Coverings

November was a month full of thinking about big narrative arcs, and I often returned to a classic theory/model of communication called the "ladder of abstraction.”
Specific examples occupy the lowest rung and abstract, amorphous concepts sit on the highest rung. It’s particularly useful for writers and photographers seeking to connect specific details to universal ideas.
If “design” were your starting point at the top of the ladder, the lowest rung could easily be wallpaper.
(I renamed this post because I figured that vanishingly few of you would open a newsletter with Wallpaper as the headline.)
Seems boring, but look at these colors, shapes, and forms. Wallpaper has always been serious art.
“It is with a pattern as with a fortress,” wrote British designer William Morris, “it is no stronger than its weakest point.”
I can imagine these century-old patterns of blue geometries, purple stripes, or green dashes peeking from the walls of a featured build in next month’s glossy magazine. They feel that contemporary (or timeless).

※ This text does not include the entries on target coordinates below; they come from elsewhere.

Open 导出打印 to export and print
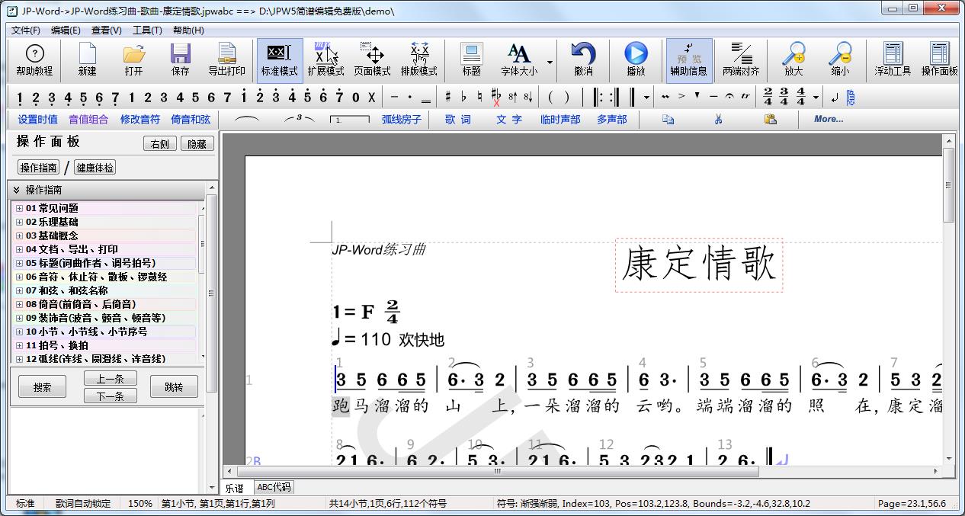 226,59
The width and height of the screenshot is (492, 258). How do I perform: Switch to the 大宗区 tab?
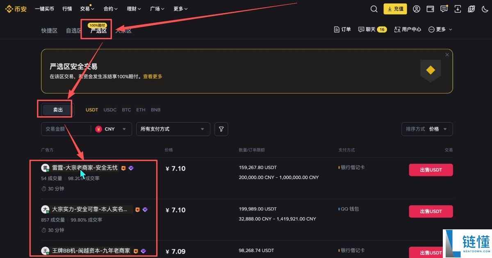point(123,30)
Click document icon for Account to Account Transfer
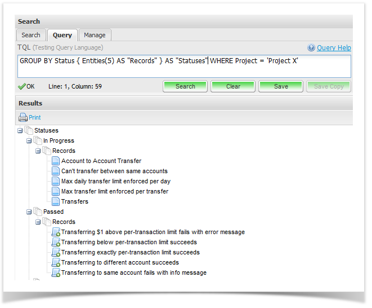 [56, 161]
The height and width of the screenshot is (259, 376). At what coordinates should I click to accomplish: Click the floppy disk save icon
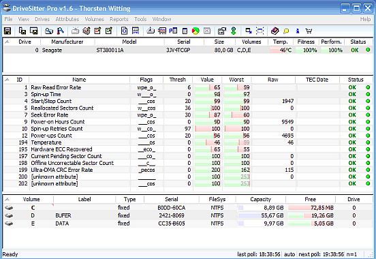pos(7,31)

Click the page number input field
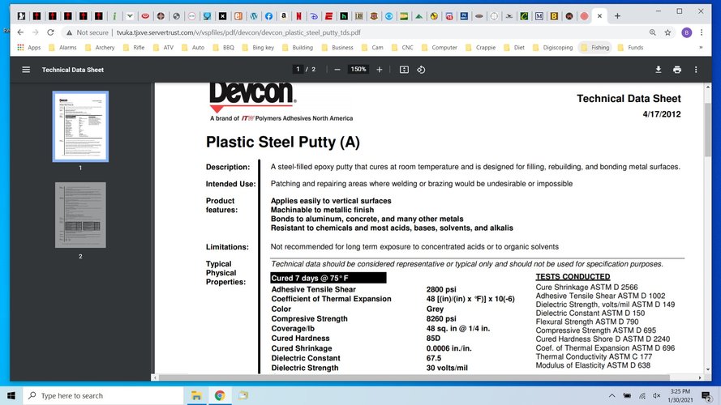[298, 70]
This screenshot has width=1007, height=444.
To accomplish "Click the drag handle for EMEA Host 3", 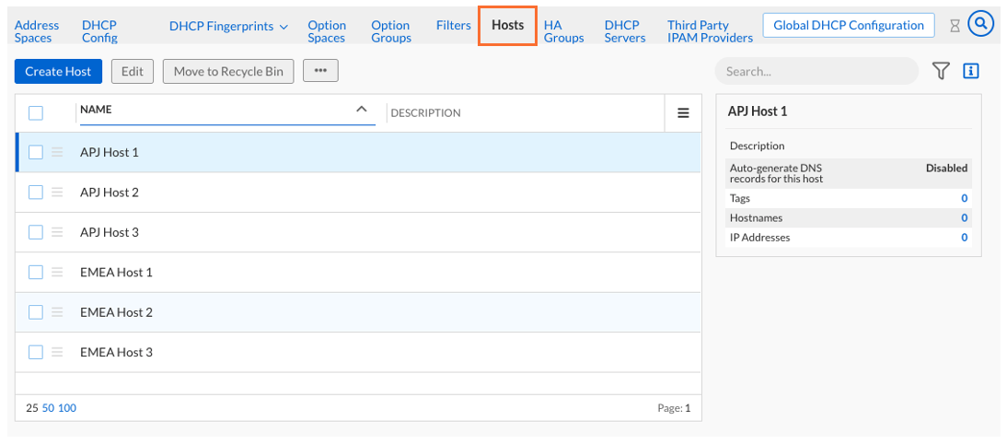I will point(57,352).
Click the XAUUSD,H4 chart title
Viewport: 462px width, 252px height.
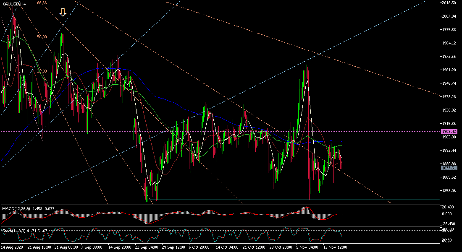(x=14, y=4)
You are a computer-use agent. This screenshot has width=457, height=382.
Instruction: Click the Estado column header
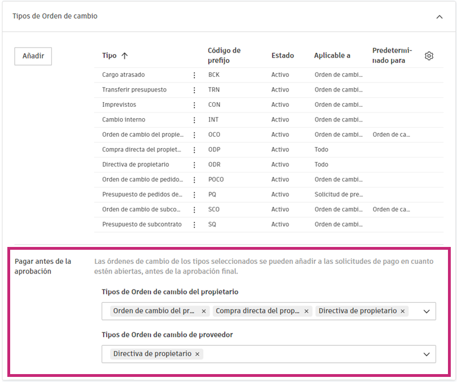tap(282, 55)
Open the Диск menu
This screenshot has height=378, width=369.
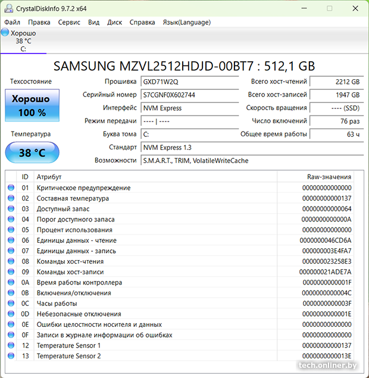(115, 22)
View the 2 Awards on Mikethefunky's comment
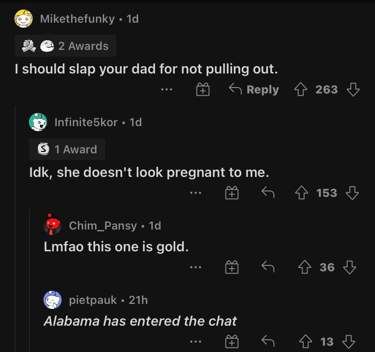Viewport: 375px width, 352px height. (x=65, y=45)
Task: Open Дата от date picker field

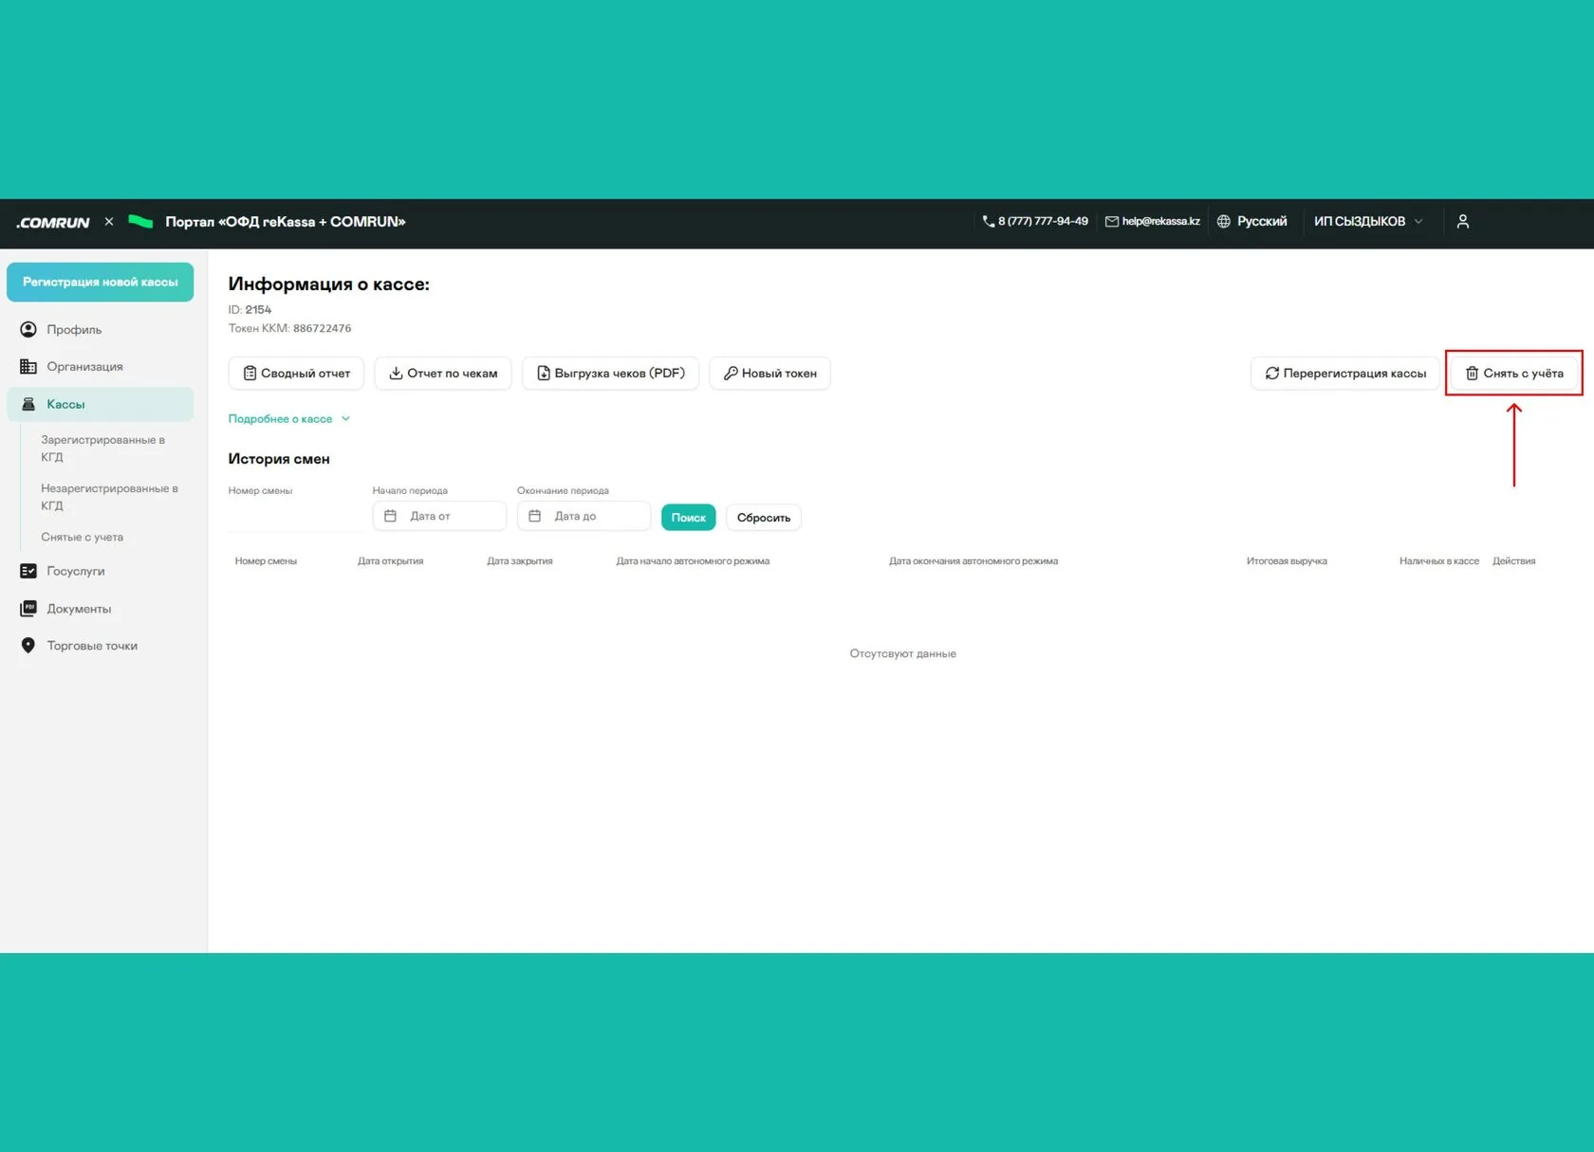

When researchers restored Emily Dickinson’s home, they found scraps of original wallpaper under more recent layers. Teams have since re-created those historical designs to add an extra layer of authenticity to the house.
Such details are subtle and atmospheric, but they create powerful connections to the artists who created them and to the humans who lived with their splendor. As I studied these archives in plain sight, I also wondered: what homes of today’s celebrities will we preserve? Taylor Swift? Beyoncé?
And which homes, wallpaper and all, will become “a vanished cast / of now-imagined names.”